#### Your objective
Somewhere below are a line with "Instruction: Expand the" and a later line with "Task: Toggle Threats Cleaned legend swatch". Output exactly those lines and all lines between them.

#### Listed entries

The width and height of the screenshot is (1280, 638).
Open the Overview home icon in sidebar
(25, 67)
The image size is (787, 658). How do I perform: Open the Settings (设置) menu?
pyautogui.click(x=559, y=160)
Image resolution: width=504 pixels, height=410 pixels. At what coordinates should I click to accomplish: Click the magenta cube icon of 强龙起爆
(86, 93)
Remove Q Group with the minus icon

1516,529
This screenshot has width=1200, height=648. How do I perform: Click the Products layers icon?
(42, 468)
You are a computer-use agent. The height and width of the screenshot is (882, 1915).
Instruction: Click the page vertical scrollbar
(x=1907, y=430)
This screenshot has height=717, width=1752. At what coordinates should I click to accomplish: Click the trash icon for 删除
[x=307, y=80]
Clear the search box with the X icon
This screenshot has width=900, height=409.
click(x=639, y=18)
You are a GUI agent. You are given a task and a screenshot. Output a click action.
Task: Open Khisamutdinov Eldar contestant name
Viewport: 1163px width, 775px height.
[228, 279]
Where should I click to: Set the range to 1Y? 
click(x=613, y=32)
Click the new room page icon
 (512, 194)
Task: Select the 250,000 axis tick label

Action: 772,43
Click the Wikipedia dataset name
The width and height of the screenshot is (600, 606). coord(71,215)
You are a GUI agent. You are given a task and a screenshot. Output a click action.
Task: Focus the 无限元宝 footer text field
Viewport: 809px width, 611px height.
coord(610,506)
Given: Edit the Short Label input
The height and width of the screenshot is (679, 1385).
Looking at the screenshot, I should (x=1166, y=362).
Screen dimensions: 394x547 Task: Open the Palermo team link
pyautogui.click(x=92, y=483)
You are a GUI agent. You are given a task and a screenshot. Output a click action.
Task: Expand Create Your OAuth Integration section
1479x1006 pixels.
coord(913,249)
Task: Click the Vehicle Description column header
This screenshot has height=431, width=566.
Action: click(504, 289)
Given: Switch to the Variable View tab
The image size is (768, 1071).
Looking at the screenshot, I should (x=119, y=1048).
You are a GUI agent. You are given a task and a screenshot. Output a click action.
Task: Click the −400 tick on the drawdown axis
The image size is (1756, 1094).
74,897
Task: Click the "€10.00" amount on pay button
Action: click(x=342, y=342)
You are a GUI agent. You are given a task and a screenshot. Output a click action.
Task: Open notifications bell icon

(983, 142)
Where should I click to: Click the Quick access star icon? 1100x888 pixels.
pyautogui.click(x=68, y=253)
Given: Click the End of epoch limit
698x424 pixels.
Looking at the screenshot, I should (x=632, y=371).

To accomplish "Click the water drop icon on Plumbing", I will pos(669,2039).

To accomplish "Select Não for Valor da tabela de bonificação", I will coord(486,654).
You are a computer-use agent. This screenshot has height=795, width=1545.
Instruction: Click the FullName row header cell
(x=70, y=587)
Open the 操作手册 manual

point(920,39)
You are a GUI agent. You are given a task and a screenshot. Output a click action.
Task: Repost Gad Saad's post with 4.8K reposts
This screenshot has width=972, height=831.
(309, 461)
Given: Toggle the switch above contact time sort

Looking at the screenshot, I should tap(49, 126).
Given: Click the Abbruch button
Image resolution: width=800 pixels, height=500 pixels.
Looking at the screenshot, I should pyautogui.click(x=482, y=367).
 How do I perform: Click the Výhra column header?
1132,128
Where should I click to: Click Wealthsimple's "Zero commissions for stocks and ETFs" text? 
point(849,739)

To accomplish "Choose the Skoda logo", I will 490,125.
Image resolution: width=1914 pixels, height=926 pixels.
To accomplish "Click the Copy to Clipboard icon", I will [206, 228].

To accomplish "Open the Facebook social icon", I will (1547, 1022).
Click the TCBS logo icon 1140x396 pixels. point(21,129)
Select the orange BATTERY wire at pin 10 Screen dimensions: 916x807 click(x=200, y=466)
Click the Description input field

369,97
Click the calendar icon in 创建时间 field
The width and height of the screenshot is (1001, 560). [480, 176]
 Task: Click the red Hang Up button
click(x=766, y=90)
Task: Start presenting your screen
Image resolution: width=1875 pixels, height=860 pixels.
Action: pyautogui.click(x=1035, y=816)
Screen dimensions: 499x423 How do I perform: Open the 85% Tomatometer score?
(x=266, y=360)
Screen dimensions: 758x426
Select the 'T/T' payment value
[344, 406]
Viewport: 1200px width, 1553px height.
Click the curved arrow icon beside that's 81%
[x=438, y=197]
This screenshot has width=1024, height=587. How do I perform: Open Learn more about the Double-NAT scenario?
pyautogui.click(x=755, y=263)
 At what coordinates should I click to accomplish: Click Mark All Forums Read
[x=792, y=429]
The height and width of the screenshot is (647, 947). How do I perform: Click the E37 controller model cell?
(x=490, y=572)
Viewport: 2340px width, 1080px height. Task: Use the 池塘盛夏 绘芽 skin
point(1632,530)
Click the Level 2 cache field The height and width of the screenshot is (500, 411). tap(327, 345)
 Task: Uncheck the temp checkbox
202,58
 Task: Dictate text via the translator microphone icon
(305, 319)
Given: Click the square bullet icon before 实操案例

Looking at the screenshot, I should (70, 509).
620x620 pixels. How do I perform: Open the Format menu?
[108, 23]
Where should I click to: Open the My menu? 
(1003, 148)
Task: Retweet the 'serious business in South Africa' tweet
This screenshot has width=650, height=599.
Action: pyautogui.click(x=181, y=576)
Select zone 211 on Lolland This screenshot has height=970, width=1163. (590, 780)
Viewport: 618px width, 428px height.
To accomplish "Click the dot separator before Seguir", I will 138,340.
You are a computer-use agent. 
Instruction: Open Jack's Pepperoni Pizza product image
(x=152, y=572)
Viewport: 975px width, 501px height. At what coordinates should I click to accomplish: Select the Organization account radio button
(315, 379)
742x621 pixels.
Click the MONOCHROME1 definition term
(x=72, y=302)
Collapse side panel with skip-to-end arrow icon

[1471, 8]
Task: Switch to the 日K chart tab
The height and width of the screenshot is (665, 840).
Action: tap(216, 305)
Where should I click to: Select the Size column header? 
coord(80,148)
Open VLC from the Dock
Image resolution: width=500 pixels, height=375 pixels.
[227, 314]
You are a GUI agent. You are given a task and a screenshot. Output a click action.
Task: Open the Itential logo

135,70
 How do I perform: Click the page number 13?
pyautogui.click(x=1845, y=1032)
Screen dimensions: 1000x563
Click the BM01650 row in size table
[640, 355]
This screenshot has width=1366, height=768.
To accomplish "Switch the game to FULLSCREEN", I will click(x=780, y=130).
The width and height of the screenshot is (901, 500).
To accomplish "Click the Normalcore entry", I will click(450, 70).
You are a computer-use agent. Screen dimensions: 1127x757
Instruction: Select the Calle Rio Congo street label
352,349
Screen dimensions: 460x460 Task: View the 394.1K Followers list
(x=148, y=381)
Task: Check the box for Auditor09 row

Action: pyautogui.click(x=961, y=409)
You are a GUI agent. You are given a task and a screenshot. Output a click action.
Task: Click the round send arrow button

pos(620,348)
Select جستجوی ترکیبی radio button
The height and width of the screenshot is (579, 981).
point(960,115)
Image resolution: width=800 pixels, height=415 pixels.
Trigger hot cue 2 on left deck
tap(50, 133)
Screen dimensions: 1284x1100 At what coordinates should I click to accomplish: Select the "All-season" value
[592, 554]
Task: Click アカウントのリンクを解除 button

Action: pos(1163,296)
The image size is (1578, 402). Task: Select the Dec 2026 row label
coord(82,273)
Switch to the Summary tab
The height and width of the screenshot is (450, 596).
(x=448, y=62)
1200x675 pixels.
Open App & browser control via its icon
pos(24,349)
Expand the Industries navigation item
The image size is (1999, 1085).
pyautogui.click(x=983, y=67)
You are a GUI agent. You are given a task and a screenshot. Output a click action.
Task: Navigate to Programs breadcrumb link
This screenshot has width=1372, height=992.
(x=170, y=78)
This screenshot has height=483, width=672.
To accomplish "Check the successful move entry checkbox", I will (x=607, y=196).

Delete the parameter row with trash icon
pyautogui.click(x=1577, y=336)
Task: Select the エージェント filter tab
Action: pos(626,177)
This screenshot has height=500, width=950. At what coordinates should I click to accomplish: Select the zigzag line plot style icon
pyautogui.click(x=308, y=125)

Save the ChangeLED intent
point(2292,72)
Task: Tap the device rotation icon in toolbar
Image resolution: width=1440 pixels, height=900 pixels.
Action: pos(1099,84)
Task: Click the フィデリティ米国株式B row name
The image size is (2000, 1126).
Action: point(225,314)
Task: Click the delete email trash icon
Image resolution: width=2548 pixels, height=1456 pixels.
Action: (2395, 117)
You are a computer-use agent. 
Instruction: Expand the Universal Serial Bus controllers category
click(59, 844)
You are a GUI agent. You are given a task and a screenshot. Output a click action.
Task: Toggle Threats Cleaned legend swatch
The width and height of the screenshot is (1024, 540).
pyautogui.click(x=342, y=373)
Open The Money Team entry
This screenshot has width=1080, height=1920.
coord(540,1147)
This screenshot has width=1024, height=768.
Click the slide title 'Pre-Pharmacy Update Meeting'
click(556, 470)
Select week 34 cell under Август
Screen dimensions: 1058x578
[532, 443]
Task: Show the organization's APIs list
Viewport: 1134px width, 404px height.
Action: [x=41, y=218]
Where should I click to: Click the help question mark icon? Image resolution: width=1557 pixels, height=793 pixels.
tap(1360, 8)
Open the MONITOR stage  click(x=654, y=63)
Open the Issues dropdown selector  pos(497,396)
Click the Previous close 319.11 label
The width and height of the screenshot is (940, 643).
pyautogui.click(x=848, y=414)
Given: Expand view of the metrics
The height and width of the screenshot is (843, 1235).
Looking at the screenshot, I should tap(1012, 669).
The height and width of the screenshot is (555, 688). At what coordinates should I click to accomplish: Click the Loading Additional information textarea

#### Output
Instruction: Expand the Universal Serial Bus controllers category
click(59, 844)
You are a GUI agent. You are given a task and a screenshot. Output a click action.
Task: Toggle Threats Cleaned legend swatch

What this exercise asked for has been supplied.